The Secrets to Training For Adventure Racing

So you want to do an adventure race but don’t necessarily know where to start. We’re here to guide you. Let’s get a couple things out of the way though – whether you’re a runner, a crossfitter, or a powerlifter, recognize that training for an adventure race is a different beast.

1. Start training six months in advance.

man and trainer using ropes

An adventure race is a multi-sport and multi-terrain affair. You’re going to want to prepare for it in ways you may be less familiar with.

2. Train in stages.

people biking

You want to bifurcate your training into stages: a base, build and peak before the race.

3. Establish your base.

man outside stretching

It is imperative to establish a strong base before you move into training for specifics of the race with more advanced maneuvers. This will do much to prevent injury at the later stages. During the base phase, focus on simple things – train three times a week (minimum) for a couple hours at a time, and do a circuit workout with lots of compound bodyweight exercises in quick succession to maintain a fairly high heart rate. More advanced athletes should train four to six days a week. Listen to your body and understand when you need to rest for recuperation and growth. All of this training should be low to medium intensity, with a distinct focus on increasing aerobic capacity.

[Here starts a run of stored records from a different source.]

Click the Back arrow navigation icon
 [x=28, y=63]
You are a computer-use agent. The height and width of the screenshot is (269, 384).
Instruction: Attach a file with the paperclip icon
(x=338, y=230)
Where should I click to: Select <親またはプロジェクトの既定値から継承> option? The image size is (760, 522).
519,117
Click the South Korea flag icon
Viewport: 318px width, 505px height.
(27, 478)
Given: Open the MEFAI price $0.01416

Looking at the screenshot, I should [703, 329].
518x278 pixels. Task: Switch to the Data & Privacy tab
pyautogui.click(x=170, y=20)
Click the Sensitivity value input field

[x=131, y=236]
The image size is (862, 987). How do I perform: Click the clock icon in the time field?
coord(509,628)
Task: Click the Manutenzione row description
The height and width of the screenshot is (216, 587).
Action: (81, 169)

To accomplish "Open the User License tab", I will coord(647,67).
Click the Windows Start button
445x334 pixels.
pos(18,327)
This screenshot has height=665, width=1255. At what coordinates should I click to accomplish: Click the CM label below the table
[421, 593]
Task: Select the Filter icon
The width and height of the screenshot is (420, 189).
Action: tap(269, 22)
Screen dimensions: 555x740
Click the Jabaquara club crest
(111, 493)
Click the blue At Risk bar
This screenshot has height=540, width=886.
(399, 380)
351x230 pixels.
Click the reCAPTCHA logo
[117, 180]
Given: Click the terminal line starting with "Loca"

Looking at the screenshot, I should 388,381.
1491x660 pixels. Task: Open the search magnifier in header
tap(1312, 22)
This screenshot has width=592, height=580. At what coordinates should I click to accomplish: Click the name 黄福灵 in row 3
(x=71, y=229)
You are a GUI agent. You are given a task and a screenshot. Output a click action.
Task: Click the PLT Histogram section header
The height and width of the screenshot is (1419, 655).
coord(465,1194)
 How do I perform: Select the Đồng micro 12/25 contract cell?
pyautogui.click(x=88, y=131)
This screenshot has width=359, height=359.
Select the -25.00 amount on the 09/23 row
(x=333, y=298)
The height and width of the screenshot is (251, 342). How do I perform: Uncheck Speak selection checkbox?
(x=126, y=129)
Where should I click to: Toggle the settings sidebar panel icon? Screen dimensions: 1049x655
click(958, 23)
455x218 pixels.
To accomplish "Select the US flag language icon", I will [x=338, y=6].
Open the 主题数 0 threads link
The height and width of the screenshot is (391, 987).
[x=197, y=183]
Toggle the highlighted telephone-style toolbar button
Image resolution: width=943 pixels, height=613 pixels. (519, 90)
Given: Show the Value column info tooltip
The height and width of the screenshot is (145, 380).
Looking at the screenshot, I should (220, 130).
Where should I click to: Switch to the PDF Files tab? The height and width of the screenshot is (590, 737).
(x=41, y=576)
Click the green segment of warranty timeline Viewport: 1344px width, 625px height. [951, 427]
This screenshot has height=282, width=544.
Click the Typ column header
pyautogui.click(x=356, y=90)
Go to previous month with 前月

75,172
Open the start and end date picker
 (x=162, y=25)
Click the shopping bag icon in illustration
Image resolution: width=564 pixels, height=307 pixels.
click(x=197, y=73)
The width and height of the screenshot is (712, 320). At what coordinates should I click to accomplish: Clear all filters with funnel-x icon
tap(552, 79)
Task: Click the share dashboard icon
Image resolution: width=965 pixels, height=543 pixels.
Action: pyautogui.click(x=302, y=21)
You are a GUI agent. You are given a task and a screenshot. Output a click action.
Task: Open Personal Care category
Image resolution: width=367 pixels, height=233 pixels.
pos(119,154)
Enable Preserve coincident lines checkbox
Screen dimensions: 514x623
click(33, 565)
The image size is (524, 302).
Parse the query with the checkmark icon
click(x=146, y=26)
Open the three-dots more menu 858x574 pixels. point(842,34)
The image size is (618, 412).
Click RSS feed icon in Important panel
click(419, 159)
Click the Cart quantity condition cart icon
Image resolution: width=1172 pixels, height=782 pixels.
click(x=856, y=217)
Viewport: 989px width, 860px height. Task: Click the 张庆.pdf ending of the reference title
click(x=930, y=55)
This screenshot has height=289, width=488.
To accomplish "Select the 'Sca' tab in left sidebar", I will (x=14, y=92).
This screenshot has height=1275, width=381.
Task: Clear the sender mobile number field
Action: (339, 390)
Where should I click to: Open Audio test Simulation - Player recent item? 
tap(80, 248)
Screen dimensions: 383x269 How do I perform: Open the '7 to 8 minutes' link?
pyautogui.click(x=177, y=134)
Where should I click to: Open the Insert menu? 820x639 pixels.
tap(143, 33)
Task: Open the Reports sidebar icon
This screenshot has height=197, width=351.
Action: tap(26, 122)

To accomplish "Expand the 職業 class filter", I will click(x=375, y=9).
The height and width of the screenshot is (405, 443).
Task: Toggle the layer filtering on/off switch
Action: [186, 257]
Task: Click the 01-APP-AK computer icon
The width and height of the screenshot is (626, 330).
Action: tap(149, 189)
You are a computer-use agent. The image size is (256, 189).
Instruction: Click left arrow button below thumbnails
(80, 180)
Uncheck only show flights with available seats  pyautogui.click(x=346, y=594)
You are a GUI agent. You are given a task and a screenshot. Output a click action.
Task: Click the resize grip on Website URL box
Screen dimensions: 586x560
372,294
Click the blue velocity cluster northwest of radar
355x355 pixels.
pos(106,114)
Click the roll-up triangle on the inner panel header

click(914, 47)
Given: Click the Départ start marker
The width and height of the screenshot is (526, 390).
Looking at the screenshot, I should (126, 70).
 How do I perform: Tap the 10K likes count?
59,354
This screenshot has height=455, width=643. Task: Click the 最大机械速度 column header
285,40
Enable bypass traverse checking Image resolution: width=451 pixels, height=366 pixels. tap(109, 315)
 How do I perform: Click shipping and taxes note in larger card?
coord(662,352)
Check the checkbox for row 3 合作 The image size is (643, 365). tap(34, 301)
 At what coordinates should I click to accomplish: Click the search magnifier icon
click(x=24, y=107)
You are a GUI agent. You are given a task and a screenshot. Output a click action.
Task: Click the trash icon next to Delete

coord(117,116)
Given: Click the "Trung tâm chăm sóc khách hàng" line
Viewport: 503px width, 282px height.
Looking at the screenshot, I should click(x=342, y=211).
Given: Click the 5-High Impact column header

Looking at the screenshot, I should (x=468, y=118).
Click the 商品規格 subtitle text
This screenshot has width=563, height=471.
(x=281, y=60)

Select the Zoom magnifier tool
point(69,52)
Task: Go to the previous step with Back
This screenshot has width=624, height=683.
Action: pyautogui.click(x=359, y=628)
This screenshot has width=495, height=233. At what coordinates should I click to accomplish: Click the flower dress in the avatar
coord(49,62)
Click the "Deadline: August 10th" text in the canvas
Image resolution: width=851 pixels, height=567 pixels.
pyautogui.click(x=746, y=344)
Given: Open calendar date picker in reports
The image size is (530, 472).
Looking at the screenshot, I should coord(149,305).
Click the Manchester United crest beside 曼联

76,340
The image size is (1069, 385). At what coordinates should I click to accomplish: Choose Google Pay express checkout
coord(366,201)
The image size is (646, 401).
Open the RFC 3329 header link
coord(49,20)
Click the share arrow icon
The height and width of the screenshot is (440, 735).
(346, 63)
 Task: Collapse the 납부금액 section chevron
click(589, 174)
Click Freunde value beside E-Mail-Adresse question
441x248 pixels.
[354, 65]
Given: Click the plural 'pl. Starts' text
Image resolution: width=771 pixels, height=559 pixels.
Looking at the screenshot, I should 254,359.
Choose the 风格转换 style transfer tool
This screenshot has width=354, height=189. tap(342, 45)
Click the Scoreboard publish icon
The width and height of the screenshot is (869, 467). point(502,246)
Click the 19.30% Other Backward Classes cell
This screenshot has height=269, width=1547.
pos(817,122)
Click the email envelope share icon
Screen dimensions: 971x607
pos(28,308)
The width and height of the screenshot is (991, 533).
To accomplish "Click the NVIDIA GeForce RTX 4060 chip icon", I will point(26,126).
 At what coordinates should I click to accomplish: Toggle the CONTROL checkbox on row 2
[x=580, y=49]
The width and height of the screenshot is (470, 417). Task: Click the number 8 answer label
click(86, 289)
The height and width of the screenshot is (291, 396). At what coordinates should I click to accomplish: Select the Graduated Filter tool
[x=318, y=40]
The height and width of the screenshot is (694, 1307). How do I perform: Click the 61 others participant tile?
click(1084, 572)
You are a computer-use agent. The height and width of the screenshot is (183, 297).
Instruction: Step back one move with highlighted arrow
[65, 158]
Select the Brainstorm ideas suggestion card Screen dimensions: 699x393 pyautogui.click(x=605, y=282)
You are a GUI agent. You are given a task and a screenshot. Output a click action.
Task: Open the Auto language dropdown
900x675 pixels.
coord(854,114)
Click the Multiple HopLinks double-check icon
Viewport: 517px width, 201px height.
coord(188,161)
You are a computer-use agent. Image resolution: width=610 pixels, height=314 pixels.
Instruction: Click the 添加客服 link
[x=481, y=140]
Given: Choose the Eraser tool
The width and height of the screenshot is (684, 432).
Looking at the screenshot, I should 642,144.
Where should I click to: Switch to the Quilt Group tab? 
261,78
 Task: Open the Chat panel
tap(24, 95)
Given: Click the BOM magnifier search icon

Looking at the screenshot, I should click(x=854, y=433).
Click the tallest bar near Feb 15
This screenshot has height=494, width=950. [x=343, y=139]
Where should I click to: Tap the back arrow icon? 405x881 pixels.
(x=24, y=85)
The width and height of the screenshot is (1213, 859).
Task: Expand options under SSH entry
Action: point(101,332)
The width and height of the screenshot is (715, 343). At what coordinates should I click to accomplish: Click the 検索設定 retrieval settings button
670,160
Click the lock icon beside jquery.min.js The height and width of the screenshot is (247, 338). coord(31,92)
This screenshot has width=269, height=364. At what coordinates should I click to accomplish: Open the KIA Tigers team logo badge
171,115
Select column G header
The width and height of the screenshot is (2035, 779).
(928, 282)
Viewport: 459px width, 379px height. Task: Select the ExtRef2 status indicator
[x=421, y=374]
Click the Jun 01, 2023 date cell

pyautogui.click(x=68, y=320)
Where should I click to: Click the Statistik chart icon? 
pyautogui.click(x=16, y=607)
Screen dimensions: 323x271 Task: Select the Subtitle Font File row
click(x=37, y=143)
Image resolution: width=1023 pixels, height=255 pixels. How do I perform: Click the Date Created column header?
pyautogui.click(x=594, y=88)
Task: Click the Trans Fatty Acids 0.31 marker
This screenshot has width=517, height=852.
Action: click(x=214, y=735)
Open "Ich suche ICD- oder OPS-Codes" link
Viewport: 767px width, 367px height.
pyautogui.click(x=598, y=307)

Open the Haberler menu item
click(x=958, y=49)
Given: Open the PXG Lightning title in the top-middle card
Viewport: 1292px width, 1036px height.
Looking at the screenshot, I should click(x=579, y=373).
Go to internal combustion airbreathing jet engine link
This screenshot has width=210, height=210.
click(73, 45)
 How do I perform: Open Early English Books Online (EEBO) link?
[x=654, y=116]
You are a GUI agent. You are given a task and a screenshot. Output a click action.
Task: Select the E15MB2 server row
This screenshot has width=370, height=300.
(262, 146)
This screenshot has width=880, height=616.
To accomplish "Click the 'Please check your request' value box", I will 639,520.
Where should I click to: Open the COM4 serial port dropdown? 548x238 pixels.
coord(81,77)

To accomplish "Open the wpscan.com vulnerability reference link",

4. Research the race and its nuances.

two people backpacking

To train for the specifics of a race, you need to understand the course, obstacles, and weather. As you transition into the build phase of your training (around four months prior to the race), do your utmost to emulate the conditions.

5. Train for the specifics of the race.

man kayaking
For races that are single-sport or triathlon-derived (ultramarathons, Iron Man), the majority of your training can be sport-specific. It is important to incorporate high-intensity work and long-distance work into your regimen. The most popular adventure races incorporate many obstacles, which can be conquered via strength training.

High Altitude: Specialized gyms can simulate high altitude. If you happen to live somewhere mountainous, get out there and do some trail running.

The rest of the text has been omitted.